Segment Start: TASK INPUTS

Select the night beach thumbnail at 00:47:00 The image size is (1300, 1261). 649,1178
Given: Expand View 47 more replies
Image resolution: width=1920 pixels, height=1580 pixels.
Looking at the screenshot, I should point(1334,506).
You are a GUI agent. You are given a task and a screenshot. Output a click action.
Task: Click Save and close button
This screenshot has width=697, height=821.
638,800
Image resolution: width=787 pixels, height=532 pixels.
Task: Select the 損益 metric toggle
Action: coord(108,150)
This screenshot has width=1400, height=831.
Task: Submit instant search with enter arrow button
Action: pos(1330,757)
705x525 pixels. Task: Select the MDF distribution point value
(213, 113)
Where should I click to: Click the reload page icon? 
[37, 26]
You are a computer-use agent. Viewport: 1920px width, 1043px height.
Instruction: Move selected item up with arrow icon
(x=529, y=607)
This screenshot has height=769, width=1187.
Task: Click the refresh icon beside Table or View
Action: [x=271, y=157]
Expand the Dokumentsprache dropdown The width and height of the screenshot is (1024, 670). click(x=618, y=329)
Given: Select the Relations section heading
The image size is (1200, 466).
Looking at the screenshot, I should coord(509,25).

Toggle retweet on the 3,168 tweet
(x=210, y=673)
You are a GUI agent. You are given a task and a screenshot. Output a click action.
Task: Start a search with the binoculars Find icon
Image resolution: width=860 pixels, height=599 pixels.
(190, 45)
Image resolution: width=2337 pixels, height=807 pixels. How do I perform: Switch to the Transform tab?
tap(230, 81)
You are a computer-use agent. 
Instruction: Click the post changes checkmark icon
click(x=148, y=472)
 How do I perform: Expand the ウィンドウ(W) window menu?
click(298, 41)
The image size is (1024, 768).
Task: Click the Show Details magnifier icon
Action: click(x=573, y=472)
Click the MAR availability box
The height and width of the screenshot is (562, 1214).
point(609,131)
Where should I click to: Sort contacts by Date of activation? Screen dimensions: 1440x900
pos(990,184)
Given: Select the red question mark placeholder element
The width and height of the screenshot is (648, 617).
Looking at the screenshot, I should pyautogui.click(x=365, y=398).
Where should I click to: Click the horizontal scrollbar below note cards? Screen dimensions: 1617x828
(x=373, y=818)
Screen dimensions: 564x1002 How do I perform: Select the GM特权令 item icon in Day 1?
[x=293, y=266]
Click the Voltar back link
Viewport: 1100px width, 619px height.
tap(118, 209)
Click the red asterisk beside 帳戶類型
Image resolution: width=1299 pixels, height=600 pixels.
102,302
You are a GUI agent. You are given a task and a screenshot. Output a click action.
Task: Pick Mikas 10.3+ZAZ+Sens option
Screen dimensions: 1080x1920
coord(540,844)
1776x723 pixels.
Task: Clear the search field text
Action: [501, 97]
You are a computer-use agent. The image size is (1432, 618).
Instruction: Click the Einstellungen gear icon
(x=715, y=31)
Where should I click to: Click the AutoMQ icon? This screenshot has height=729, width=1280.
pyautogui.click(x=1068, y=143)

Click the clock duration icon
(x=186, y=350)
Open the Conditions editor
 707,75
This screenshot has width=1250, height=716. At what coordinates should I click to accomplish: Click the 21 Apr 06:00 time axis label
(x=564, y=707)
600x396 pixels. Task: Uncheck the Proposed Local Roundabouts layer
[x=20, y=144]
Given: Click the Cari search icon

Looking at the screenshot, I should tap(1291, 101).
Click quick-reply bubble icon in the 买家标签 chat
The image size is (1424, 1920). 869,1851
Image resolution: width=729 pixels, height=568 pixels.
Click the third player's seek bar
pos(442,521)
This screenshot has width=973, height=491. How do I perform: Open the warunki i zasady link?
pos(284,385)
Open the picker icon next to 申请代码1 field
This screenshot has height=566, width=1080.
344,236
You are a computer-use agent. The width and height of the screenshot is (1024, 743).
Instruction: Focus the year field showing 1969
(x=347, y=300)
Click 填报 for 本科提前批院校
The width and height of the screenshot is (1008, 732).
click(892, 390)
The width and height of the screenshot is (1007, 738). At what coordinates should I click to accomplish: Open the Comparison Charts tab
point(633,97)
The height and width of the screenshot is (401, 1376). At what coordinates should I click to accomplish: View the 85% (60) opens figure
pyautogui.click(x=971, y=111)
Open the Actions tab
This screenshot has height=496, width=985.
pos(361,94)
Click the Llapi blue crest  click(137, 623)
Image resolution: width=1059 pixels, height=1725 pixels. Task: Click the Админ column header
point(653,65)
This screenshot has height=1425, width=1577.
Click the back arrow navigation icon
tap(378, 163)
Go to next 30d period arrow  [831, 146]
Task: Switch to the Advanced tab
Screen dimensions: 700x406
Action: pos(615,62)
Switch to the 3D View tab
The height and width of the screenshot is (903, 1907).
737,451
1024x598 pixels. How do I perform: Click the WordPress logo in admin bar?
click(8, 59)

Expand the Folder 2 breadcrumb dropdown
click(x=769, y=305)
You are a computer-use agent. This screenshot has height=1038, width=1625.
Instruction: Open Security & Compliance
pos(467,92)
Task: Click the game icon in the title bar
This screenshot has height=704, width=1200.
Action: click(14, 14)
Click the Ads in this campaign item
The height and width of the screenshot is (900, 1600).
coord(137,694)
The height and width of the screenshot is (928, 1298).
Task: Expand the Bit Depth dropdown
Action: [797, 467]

Segment End: TASK INPUTS

→ **YOUR INSTRUCTIONS**: Gather up every line in the data above that contains the word "computer", copying each one.

→ **TASK RESULT**:
You are a computer-use agent. Viewport: 1920px width, 1043px height.
You are a computer-use agent. 
You are a computer-use agent. The image size is (1432, 618).
You are a computer-use agent. The width and height of the screenshot is (1024, 743).
You are a computer-use agent. This screenshot has height=1038, width=1625.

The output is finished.